O que impressiona, de verdade, é a incompreensão absoluta de que: 1) o serviço realizado por meio de plataformas veio para ficar; 2) não se pode tratar todas as plataformas de igual forma pois possuem características próprias; 3) que não há vulnerabilidade ampla como se quer fazer crer de todos esses trabalhadores, como também não há independência total constatado no trabalho padrão de autonomia de serviços.
Contudo, tal qual uma enceradeira girando no seu próprio eixo, a discussão não se revela própria, posto que não busca as premissas históricas e da realidade dos modelos de trabalho ao longo do tempo. Nesse cenário, de guetos de pensamentos, o debate, o acolher de ideias, o ouvir os trabalhadores e os empresários é de um silêncio ensurdecedor.
Todos usam o Uber, o iFood, a Loggi, entre outras tantas plataformas, e sabem de sua importância no mundo da velocidade das informações, da mobilidade, e enquanto consumidores, as plataformas políticas, na condição de consumidoras, certamente, estão satisfeitas. Mesmo assim, se fecham em copas para não discutir o que mais importa, a saber: como podemos regulamentar de alguma forma referidos trabalhos, olhando para cada modalidade, seja de entrega ou de transporte de forma que possamos manter essas relações de trabalho dentro de um espectro social aceitável no presente e numa visão de futuro.
Apenas trazendo um único exemplo de transporte de pessoas, temos o Uber que está em mais de 1.500 cidades no nosso país, com mais de 30 milhões de usuários, que gera 2 mil empregos diretos no Brasil, realizou mais de 6, 7 bilhões de viagens desde 2014 e tem praticamente um milhão de motoristas credenciados. Apenas esses dados revelam que o trabalho realizado através de plataformas não irá se sustentar com discussões de guetos e plataformas políticas.
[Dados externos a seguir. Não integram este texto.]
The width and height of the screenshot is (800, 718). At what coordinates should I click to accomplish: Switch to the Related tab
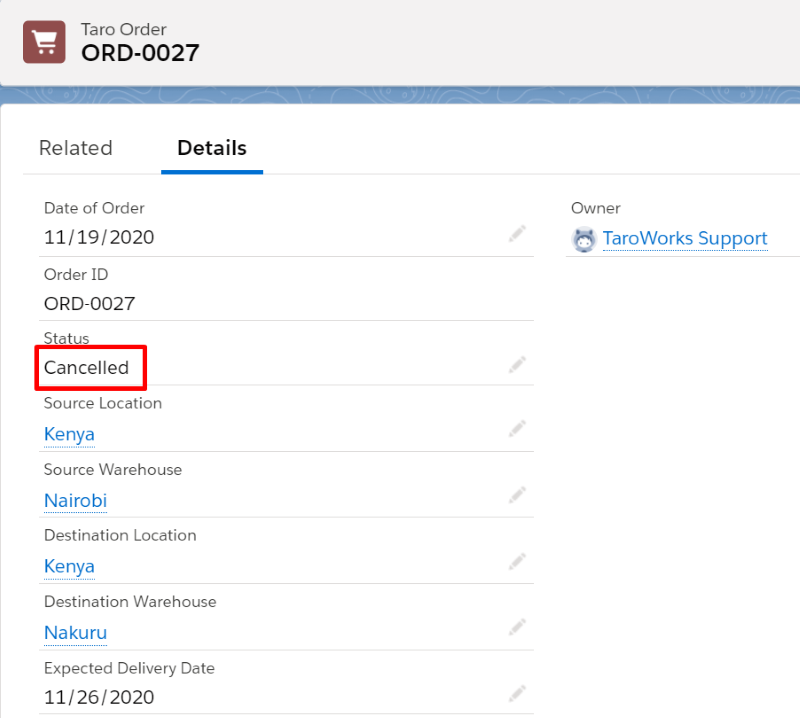tap(75, 148)
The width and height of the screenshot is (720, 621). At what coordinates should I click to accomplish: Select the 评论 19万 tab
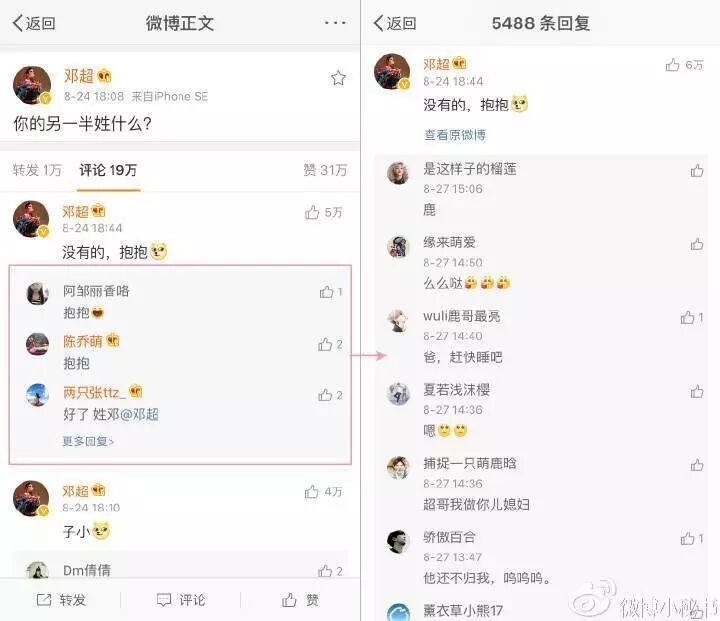point(108,170)

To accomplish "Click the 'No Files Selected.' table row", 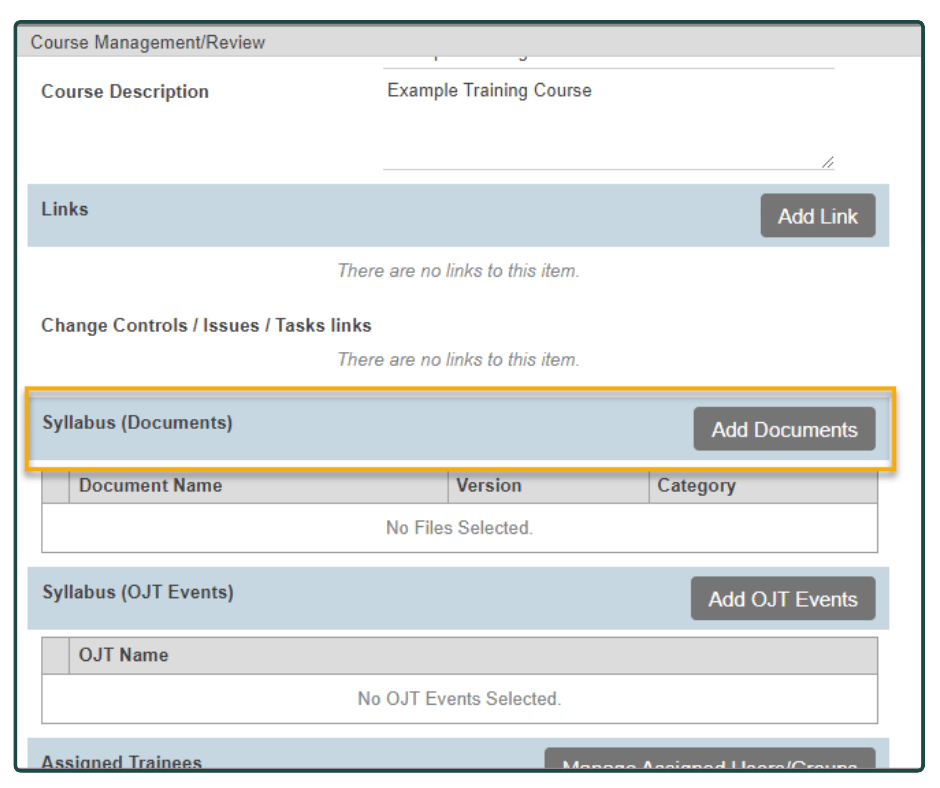I will 459,528.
Não há mais espaço para um país que realmente pense em desenvolvimento tentar encaixar num só quadro todos os seus trabalhadores.
A questão que não parece importar nas posições adotadas – e não nas discussões com seriedade que deveriam existir -, diz respeito exatamente “em que” tais trabalhadores seriam vulneráveis, de que modo a forma de prestação pode impactar a sociedade e o que seria possível fazer para dar algum equilíbrio à referida relação.
A importância dessa discussão se torna absolutamente relevante, pois ao contrário das alterações ocorridas pós fordismo e taylorismo, quando se inicia a horizontalização das empresas, em que se retira de dentro das empresas atividades específicas e essas atividades e postos de trabalho migram para essas novas empresas, na era presente, esses postos de trabalhos não migrarão, tendo em vista a necessidade de mão de obra especializada e da existência da inteligência artificial, que poderá dispensar, em breve, até mesmo a presença do motorista.
É preciso, então, a existência de uma discussão com o mínimo de seriedade, inclusive ouvindo os trabalhadores que atuam em tais circunstâncias, para entender os reais pontos de vulnerabilidade. Um desses pontos, certamente, é o recolhimento de contribuições previdenciárias, que deveriam, numa visão ampla, em regra ser de responsabilidade das empresas. Contudo, como antedito, devemos separar em faixas de necessidades e de vulnerabilidades existentes, pois não é possível enquadrar num mesmo modelo um motorista da Uber com um entregador de bicicleta, visto que claramente possuem necessidades e vulnerabilidades diferentes. De outro lado, e, novamente com imenso respeito, não parece ser o caminho ideal a propositura de ações civis públicas pelo Ministério Público do Trabalho buscando relação de emprego dessas pseudo categorias, tendo em vista que; 1) não há legitimação para isso por parte do MPT; 2) relações de emprego são desenhadas caso a caso com a prova dos seus elementos nos autos, não sendo possível, com todo respeito, o reconhecimento “em tese” pelo Poder Judiciário, pois há a necessidade da prova da pessoalidade e principalmente da subordinação em cada processo.
Infelizmente, no horizonte da ausência de discussões, sem o exercício do ouvir o outro, talvez as plataformas políticas vençam e teremos no nosso Brasil milhares de pessoas sem emprego, sem trabalho e sem previdência.
*É advogado especialista, mestre e doutor pela PUC-SP, titular da cadeira 81 da Academia Brasileira de Direito do Trabalho e professor dos programas de mestrado e doutorado da FADISP-SP.